La censura è inammissibile. Il ricorrente aveva dichiarato di appartenere ad una famiglia (OMISSIS); di essersi innamorato di una ragazza appartenente a famiglia (OMISSIS); di essersi convertito per amore alla religione di lei; di esser stato per tale motivo perseguitato dai propri familiari; di esser stato, in particolare, ferito, e di aver subito la distruzione del proprio negozio; di aver denunciato l’episodio senza successo, poichè alla fine era stato addirittura arrestato, invece che protetto; di essersi, quindi, risolto prima a nascondersi e poi a fuggire dal proprio Paese, per tema di ulteriori ritorsioni. La storia è stata ritenuta non credibile sia dal Tribunale che dalla Corte di Appello, la quale ne ha anche sottolineato la non idoneità ai fini del riconoscimento della protezione internazionale, trattandosi di un episodio di natura privata, nel quale la componente religiosa non costituisce la vera motivazione delle violenze subite dal richiedente. Quest’ultimo, nella confusa esposizione delle sue doglianze, che attinge – come detto – in modo indistinto tutte le forme di protezione, internazionale e umanitaria, non supera la duplice ratio evidenziata dal giudice di merito, di non credibilità e non idoneità della storia, ma si limita a sostenere di essere esposto, in caso di rimpatrio, al rischio di subire persecuzioni e trattamenti inumani, a causa del contesto di tensioni interreligiose tra maggioranza (OMISSIS) e minoranza (OMISSIS) esistente in (OMISSIS).

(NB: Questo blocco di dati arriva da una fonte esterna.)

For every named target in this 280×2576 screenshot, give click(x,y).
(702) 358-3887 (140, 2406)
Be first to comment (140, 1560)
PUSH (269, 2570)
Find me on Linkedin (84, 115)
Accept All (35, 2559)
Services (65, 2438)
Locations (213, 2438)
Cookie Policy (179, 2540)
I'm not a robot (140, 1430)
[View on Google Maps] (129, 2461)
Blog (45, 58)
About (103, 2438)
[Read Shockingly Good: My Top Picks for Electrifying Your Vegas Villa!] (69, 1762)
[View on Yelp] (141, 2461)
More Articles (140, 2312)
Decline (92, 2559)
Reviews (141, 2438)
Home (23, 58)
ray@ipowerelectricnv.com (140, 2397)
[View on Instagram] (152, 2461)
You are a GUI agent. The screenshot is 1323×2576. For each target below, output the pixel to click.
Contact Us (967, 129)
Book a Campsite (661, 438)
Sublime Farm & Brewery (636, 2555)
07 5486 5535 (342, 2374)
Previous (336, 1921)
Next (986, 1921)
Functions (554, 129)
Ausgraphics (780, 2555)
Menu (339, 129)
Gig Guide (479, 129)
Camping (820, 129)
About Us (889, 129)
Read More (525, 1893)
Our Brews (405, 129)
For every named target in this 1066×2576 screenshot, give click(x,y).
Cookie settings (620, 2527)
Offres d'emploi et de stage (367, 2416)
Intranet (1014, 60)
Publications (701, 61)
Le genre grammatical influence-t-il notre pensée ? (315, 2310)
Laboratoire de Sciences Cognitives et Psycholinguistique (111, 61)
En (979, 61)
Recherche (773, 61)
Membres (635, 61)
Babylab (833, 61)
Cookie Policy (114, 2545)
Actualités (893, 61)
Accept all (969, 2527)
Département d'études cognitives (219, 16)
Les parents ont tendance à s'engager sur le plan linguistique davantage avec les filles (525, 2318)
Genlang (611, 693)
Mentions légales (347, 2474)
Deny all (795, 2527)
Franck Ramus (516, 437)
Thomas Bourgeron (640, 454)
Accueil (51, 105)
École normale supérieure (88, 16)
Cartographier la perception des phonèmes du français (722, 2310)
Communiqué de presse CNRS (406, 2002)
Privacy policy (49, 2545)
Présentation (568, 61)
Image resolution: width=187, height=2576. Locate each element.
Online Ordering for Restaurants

In definitiva, il ricorso va dichiarato inammissibile.

Nulla per le spese, in assenza di svolgimento di attività difensiva da parte del Ministero intimato nel presente giudizio di legittimità.

Stante il tenore della pronuncia, va dato atto – ai sensi del D.P.R. n. 115 del 2002, art. 13, comma 1 quater – della sussistenza dei presupposti processuali per il versamento di un ulteriore importo a titolo contributo unificato, pari a quello previsto per la proposizione dell’impugnazione, se dovuto.

P.Q.M.

la Corte dichiara inammissibile il ricorso.

Ai sensi del D.P.R. n. 115 del 2002, art. 13, comma 1 quater, dà atto della sussistenza dei presupposti processuali per il versamento, da parte del ricorrente, di un ulteriore importo a titolo di contributo unificato pari a quello previsto per il ricorso, a norma dello stesso art. 13, comma 1 bis se dovuto.

Così deciso in Roma, nella camera di consiglio della sezione prima civile, il 30 novembre 2020.